We also find optimism internationally, where less nostalgic and more modern and popular cultural expressions abound. The radical elegance of a Teen Vogue. They not only report on fashion; their writings on current political struggles related to sexism, class struggle and anti-racism have also become a sensation. The fashion magazine's political editor, Lucy Diavolos, actively uses Rosa Luxemburg and Vladimir Lenin in an article stating that the system that produced Trump still exists. Still, she is hopeful: "Black Lives Matter uprisings dramatically reset the horizon of possibility in my brain", writes Diavolo in a psychedelically way.

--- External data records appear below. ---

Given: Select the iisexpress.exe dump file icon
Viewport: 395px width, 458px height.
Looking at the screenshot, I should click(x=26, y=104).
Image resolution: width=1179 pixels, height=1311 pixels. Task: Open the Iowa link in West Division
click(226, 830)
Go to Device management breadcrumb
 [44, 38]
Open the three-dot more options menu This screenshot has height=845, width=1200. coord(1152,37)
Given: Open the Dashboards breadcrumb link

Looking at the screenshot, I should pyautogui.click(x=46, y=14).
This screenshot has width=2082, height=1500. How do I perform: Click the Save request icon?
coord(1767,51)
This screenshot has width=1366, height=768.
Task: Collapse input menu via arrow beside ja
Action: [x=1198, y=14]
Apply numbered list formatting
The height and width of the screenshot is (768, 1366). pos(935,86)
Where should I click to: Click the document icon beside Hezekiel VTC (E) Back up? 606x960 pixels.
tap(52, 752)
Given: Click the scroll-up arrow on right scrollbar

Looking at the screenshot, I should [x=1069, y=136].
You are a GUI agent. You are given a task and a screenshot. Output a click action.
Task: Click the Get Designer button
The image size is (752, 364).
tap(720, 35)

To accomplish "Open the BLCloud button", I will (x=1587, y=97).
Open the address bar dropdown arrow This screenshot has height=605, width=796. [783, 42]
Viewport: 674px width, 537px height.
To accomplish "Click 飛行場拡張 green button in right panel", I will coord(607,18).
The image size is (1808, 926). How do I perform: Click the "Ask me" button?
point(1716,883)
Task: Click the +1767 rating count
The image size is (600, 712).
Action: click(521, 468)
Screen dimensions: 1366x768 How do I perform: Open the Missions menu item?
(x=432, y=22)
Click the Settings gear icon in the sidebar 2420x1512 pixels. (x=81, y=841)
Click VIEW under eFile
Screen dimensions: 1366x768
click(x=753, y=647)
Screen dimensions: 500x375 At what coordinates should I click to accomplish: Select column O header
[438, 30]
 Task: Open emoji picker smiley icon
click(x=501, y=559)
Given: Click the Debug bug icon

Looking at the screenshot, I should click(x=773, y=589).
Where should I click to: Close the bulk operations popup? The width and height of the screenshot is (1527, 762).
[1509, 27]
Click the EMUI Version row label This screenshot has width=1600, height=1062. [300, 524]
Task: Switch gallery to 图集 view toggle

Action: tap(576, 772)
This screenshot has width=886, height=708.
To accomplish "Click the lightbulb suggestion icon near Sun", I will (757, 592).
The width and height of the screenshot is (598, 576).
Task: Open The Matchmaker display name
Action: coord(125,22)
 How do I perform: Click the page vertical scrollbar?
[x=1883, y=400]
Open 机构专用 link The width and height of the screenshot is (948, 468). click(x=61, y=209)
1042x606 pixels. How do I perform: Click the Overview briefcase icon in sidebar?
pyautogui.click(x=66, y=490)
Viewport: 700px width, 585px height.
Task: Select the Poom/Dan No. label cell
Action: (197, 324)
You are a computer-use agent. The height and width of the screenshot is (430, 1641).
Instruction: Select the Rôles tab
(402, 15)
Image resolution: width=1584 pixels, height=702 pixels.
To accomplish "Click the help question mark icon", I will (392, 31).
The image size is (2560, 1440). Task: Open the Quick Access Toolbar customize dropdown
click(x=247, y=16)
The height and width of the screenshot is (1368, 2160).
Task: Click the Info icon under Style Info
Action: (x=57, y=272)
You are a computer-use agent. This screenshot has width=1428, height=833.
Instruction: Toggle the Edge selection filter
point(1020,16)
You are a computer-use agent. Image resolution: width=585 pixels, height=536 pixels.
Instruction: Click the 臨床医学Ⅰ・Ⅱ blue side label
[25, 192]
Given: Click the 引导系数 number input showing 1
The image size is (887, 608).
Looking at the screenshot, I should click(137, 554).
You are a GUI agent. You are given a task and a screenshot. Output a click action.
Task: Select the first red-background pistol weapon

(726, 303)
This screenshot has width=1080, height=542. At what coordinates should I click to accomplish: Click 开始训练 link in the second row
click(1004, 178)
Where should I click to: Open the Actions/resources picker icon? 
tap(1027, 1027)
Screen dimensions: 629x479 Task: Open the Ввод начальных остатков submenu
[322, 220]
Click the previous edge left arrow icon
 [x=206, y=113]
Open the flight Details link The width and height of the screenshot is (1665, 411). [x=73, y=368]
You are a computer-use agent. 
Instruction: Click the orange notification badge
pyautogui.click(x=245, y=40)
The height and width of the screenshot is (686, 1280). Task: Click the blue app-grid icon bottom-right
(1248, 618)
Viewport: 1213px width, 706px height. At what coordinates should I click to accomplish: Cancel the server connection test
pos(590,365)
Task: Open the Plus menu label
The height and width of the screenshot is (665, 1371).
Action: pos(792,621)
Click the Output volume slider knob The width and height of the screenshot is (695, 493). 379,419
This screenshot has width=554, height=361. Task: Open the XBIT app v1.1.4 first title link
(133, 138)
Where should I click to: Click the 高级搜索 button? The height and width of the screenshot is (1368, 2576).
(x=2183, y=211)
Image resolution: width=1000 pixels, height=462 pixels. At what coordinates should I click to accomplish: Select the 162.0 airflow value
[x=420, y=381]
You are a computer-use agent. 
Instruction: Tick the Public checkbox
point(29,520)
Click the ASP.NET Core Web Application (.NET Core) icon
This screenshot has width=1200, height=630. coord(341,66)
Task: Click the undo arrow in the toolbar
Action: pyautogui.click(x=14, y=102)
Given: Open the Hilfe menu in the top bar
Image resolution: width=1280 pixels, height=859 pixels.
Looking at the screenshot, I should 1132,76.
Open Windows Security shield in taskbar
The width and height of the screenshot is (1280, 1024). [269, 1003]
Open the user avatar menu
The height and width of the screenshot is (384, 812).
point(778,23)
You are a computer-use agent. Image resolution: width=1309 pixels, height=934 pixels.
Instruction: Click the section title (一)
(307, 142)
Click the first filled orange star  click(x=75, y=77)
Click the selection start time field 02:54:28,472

Where Teen Vogue has become radicalized, the British political media platform Novara Media represents a kind of chicification of politics. There ideas of "Fully automated luxury communism"are spread, which is also the title of the book by one of its founders. And is it not a bit Fisheresque about Novara editor Ash Sarkar – aka «Anarcho-Fabulous. Luxury-Communist. Walks like a supermodel. Fucks like a champion » – and her remark on TV that she «LITERALLY is a communist»? Yes, is not the fact that you can buy a T-shirt with her claim, an expression of a post-capitalist counter-marketing?